Pilot: This is an implementation of a system that is often functional complete. It is typically deployed in production, but usually constrained to a small number of users. Although we hope everything is perfect, there is an expectation that there will be faults that require rework - otherwise we could have just gone full production. The fault maybe in deployment, code, design, or in user experience. A pilot is typically time-boxed. A pilot is usually fully productionalized from an operational perspective.
Beta: Similar in many aspects to Pilot. There is a lesser expectation that it is functionally complete, but it typically is. With a Beta, there is a much more explicit understanding that it is not final. It will change in the final release. A Beta is often supported, if at all, by a different organization than a production instance, typically developers. Traditionally a beta was not to be used for production, however some companies are making it part of their normal process - the never ending beta. Something that Google has done many times.
Release Candidate: A software build and might be view as living in the middle between Beta and Pilot. A release candidate may be promoted to pilot or production.
Proof of Concept: I view this as a very narrow and well defined activity. There is a well defined concept. The objective of the activity is to prove that the concept is viable in some aspect. Functionally it is only complete enough to meet the objective. The resulting code is not intended to be used for anything else - although most programmers will harvest some aspects for other things.
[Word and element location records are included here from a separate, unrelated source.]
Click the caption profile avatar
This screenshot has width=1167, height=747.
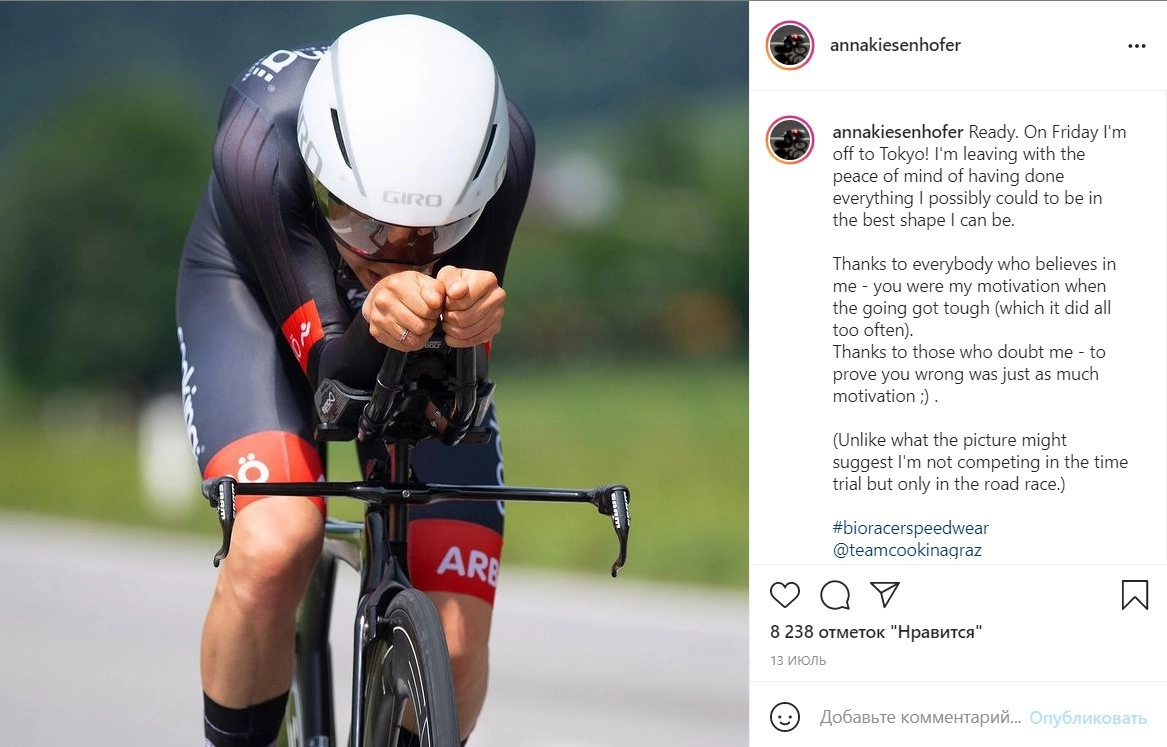(x=790, y=140)
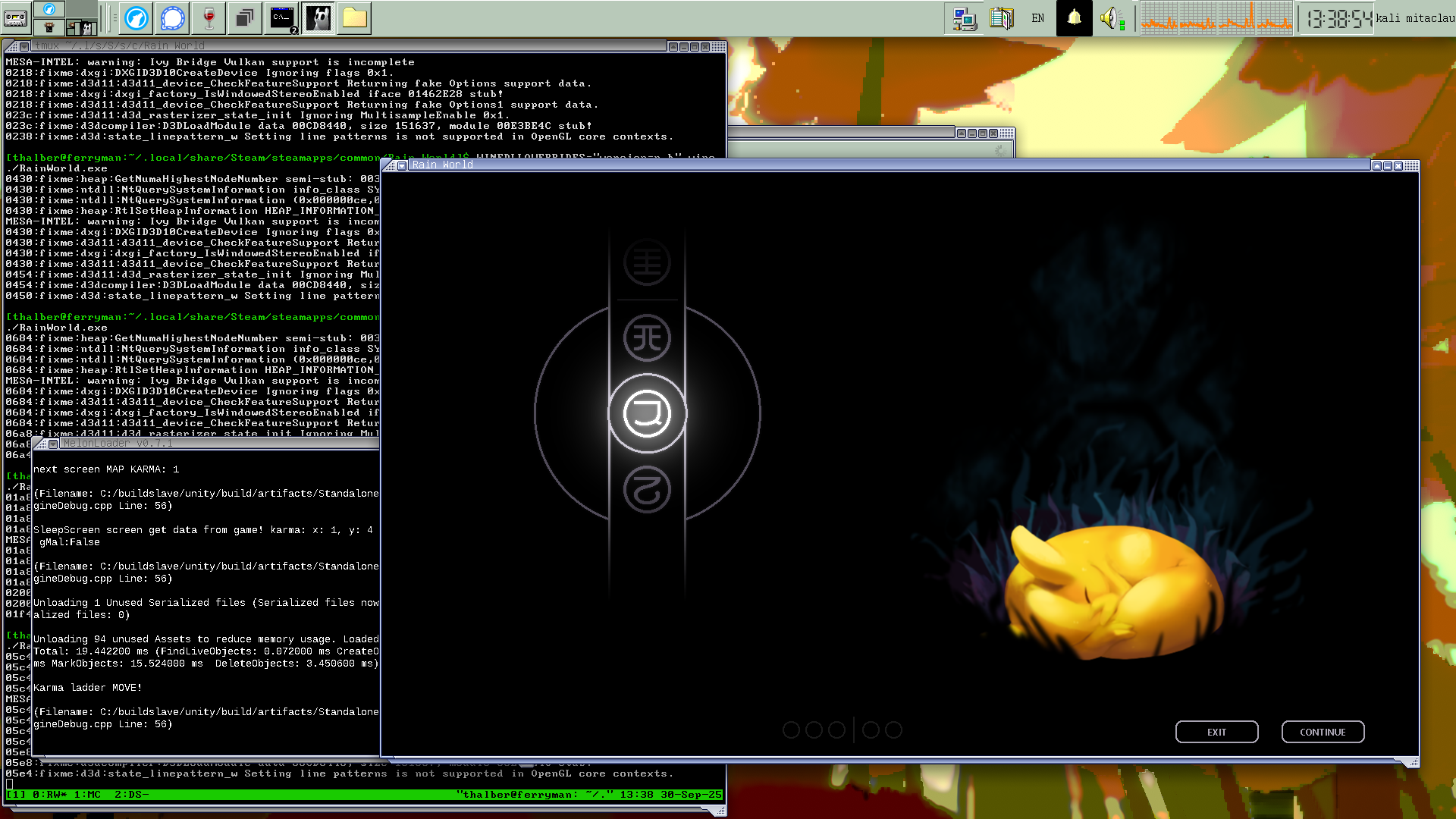Image resolution: width=1456 pixels, height=819 pixels.
Task: Open the Wine application from the taskbar
Action: (208, 19)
Agile methods talk of 'early pain'. Significant projects has technology aspects that well be challenging and be a source of risk. It is desirable to execute on those aspects first, if there is a problem you want to know about it early so that you can change your plans or maybe cut your losses. This is what a proof of concept is about; if you are going to fail, fail early. Many times I have seen people propose a 'proof of concept', with no idea what concept they wish to prove; often what they mean is that they want to start coding. PoCs are not implemented in production.
Prototype: Perhaps this one has the most varied definitions: Experimental Prototype, Engineering Prototype, etc. In software development, a prototype is a rudimentary working model of a product or information system, usually built for demonstration purposes or as part of the development process. As part of an SDLC approach, a simple version of the system is built, tested, and then reworked iteratively until ready for use. Prototypes are not usually implemented in production. Go read the wikipedia article http://en.wikipedia.org/wiki/Prototype
Do you agree? Are there any characteristics of any of these terms that you think would help define them.
4 comments:
"Pilot" makes me smile. At the shop I am working at right now there is a system called "Collections Pilot" that was set up in early 1990s. It was never widely used, and was soon superceded by a purchased product.
The purchased product wasn't very good but the ROI on any collections system, even a bad one, is excellent when you are starting from nothing. And, over the years, it got better (the source was available).
Now, that purchased system is being replaced by yet another purchased product.
The original "Collections Pilot" system was really just a proof-of-concept, yet it made it to production, where it still sits to this day. ("Sits" being the operative word, nothing flows through that system any more.)